The convention passed resolutions requiring Benjamin L. Hooks, NAACP executive director, to conduct a campaign for jobs and upward mobility in the motion picture industry and calling on the industry itself to portray blacks in more positive roles on the screen. Mr. Hooks was also authorized to organize boycotts of movies that exclude blacks ''in front of and behind the camera,'' if that should be deemed necessary.

Targeting the movie industry fits into the association's ''Fair Share'' program, which seeks economic parity for blacks. During the convention, Mr. Hooks and Margaret Bush Wilson, national board chairman, announced Fair Share's first major achievement: a pact with the American Gas Association and the Edison Electric Institute to make employment and other opportunities in those utilities ''increasingly available to blacks and other minorities.''

A basic element in the pact is the expansion of minority purchasing programs to include the services of black professionals in law, public relations, and other areas, as well as contractors. There are also provisions for naming minority members to boards of directors, upgrading blacks to top positions, and improving philanthropic services and gifts to black and other minority organizatons.

Other areas of concentration for the NAACP during 1982-83:

* Education. The association will continue legal and other efforts to desegregate schools at all levels, but will put greatest emphasis on quality education, rather than busing and the achievement of strict racial balance in schools. The NAACP also will study testing, which has often been criticized as biased against blacks and other minority students. Its investigations will include job-selection testing as well as educational testing.

* Criminal justice. In addition to its longtime concerns of police brutality and prison conditions, the NAACP will seek a more active role in starting rehabilitation programs both inside correctional institutions and for former inmates.

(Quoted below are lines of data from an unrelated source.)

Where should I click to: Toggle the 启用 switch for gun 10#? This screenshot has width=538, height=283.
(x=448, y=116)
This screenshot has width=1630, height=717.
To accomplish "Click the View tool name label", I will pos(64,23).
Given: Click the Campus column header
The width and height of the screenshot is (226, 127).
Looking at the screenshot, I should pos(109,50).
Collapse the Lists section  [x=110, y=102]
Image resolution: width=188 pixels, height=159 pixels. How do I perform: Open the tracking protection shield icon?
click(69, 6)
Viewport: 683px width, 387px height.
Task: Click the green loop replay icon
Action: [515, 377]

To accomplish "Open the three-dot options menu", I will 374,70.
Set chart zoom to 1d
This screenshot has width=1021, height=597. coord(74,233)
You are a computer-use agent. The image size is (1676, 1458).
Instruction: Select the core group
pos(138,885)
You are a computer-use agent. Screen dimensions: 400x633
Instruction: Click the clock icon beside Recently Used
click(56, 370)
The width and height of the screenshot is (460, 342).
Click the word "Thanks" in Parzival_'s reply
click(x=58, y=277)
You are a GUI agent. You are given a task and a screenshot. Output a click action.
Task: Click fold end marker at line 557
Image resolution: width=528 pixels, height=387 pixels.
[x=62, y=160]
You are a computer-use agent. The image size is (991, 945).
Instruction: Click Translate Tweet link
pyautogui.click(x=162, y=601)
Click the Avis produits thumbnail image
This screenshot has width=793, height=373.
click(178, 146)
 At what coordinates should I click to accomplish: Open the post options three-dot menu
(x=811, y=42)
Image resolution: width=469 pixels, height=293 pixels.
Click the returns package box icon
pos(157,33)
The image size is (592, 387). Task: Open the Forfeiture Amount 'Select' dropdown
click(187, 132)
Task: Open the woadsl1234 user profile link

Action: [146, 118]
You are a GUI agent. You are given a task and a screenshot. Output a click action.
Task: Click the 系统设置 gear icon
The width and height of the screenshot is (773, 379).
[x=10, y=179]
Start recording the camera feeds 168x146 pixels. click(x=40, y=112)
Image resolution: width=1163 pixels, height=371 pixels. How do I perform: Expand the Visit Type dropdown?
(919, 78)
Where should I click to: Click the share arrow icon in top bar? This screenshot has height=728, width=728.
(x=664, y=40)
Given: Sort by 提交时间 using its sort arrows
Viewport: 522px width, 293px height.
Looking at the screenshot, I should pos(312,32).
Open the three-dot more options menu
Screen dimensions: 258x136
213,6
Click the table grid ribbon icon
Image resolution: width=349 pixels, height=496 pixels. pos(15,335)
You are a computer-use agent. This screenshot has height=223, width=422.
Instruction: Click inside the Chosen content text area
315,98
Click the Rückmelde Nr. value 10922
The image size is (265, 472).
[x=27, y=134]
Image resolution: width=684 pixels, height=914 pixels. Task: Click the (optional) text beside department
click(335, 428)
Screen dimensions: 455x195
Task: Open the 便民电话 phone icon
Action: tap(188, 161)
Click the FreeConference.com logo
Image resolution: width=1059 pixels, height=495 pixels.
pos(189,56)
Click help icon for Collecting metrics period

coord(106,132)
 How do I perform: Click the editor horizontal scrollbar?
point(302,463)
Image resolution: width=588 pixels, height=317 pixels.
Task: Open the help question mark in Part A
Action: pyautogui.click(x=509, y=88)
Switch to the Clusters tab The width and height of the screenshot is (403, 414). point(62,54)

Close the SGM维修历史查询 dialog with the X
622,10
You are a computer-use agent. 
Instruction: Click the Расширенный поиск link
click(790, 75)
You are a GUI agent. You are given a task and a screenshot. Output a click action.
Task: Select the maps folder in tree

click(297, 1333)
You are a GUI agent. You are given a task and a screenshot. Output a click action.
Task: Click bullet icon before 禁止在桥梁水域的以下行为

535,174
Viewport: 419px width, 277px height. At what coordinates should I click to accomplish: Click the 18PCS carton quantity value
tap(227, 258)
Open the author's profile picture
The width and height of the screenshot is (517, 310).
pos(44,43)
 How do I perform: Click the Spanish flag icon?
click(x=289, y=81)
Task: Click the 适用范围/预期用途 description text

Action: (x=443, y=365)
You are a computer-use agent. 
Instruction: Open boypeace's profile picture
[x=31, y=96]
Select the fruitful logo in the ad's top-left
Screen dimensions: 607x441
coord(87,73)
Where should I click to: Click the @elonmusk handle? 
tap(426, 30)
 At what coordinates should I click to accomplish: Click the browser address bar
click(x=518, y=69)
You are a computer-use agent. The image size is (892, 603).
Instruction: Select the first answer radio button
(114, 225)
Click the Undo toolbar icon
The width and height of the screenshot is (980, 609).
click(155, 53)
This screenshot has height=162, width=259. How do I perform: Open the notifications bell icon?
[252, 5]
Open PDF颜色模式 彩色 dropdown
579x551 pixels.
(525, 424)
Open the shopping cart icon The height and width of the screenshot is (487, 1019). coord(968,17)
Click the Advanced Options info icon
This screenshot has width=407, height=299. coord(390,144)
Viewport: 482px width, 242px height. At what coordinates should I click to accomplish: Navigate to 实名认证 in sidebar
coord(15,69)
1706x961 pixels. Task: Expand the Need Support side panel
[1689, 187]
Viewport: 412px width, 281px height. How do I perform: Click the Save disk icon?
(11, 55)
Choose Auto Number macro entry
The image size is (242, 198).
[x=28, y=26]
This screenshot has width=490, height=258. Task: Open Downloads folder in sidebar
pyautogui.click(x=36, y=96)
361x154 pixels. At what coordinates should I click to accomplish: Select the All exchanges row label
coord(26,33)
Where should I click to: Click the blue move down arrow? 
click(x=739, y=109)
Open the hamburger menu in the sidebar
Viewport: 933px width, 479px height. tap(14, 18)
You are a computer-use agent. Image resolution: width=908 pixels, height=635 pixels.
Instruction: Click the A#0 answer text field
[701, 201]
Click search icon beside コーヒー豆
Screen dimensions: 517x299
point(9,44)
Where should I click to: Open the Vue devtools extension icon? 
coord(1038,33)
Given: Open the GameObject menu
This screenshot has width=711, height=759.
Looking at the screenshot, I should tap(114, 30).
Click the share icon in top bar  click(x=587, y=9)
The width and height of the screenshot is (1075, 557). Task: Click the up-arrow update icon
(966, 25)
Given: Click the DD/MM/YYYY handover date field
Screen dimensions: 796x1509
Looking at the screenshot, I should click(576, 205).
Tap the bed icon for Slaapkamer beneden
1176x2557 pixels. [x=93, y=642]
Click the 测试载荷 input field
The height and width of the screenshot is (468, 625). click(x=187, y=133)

* Traditional causes. Housing, armed forces, poverty, and racial discrimination will all be a vital part of the NAACP program for the coming year. But, again, the national office hopes to do more than make statements of concern.

For example, the organization will attempt to go beyond what some have called the ''numbers game'' in determining opportunities for blacks in the armed forces. Delegates to the convention expressed alarm over criticism of the all-volunteer armed forces as too black. Reports of racial discrimination against black troops in Germany also came up for discussion.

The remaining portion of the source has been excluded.